Usually what happens when someone starts out with RES Workspace Manager, and stumble over the User Context | Workspace Containers, they’ll go “Hey, cool! – I’m gonna make myself a Admin Workspace Container, where I’ll stick all the admin tools in!” So merry as you are, you go ahead and create the container, ensuring that only your admin group can access it. If you are running production at this point you’re in for a rather nasty surprise. All your regular users won’t be able to log in! They will get this little number:
Here’s the text, so the search engines can pick it up: “One or more applicable workspace containers were found, but access was not granted. Now logging off session.” Suprising as this might be to some, it’s actually per design. The design rationale is that workspace containers are able to double as a security principle limiting devices to a group of users. In other words, you can use the workspace containers to restrict users from accessing certain computers on the premise.
To make sense of the whole thing, try and remember the following ground rules:
- Workspace containers are NOT groups.
- Let’s repeat that one more time: Workspace containers are NOT groups.
- If one or more workspace containers are defined, at least ONE must be active/accessible to allow access to the session.

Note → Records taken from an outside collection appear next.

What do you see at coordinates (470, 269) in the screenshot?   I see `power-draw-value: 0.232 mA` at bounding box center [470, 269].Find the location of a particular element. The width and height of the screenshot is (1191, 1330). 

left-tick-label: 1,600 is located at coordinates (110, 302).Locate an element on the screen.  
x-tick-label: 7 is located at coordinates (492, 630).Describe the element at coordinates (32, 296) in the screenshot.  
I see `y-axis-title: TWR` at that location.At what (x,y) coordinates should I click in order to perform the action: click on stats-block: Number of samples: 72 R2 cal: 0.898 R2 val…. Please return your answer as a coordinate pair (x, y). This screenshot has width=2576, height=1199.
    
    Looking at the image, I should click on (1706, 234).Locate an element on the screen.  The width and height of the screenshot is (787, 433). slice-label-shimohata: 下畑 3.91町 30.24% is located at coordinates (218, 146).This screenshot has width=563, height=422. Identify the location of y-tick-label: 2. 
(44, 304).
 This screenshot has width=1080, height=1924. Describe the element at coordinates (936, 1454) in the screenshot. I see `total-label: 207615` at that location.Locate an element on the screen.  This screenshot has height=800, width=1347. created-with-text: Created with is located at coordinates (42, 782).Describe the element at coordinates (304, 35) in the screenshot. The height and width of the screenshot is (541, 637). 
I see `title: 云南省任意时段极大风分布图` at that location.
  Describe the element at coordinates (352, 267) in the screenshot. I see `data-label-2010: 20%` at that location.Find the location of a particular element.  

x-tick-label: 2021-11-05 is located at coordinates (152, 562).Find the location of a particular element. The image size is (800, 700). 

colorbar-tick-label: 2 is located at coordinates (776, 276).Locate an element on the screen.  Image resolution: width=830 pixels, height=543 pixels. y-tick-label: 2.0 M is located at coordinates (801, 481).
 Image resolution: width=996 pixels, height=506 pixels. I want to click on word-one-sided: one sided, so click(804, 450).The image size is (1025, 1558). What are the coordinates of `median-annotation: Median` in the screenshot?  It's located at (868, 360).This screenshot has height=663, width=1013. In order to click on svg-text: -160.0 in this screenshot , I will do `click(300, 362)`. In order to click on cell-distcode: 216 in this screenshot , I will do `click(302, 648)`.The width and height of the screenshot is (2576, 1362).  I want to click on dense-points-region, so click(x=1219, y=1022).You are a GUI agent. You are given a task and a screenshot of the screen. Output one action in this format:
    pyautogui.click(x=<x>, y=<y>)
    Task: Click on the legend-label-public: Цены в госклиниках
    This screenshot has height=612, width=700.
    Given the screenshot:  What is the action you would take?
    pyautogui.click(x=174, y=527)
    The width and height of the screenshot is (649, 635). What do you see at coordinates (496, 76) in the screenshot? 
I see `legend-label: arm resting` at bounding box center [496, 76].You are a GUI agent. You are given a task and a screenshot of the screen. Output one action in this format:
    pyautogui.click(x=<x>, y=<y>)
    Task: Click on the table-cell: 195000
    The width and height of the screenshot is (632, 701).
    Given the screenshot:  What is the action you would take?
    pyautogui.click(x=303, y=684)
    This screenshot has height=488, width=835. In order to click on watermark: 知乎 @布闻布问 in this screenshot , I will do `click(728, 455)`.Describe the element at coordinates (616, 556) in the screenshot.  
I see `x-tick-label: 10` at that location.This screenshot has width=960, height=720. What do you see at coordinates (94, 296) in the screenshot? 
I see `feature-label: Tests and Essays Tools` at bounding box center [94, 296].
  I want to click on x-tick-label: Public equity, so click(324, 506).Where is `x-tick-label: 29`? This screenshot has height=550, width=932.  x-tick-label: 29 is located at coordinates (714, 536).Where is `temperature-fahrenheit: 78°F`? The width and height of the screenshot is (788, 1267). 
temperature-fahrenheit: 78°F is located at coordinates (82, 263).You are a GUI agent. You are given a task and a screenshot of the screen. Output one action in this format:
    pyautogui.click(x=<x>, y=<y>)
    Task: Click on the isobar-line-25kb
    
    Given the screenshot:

- Multiple workspace containers can overlap, being active in a session
- All of the above are true regardless if any exceptions (see this article) or configuration items have been assigned to the workspace containers
So, in short if you want to use the workspace containers, make sure that no users fall in the cracks between your workspace containers. Alternatively, you could just create a Catch-All container with the Computer Control tab checkbox “Add all computers to the workspace container” and Access Control set to Everyone and no Zones defined. While this will prevent you from limiting access to certain computers, this at least will ensure that all users at least will have one active workspace container defined.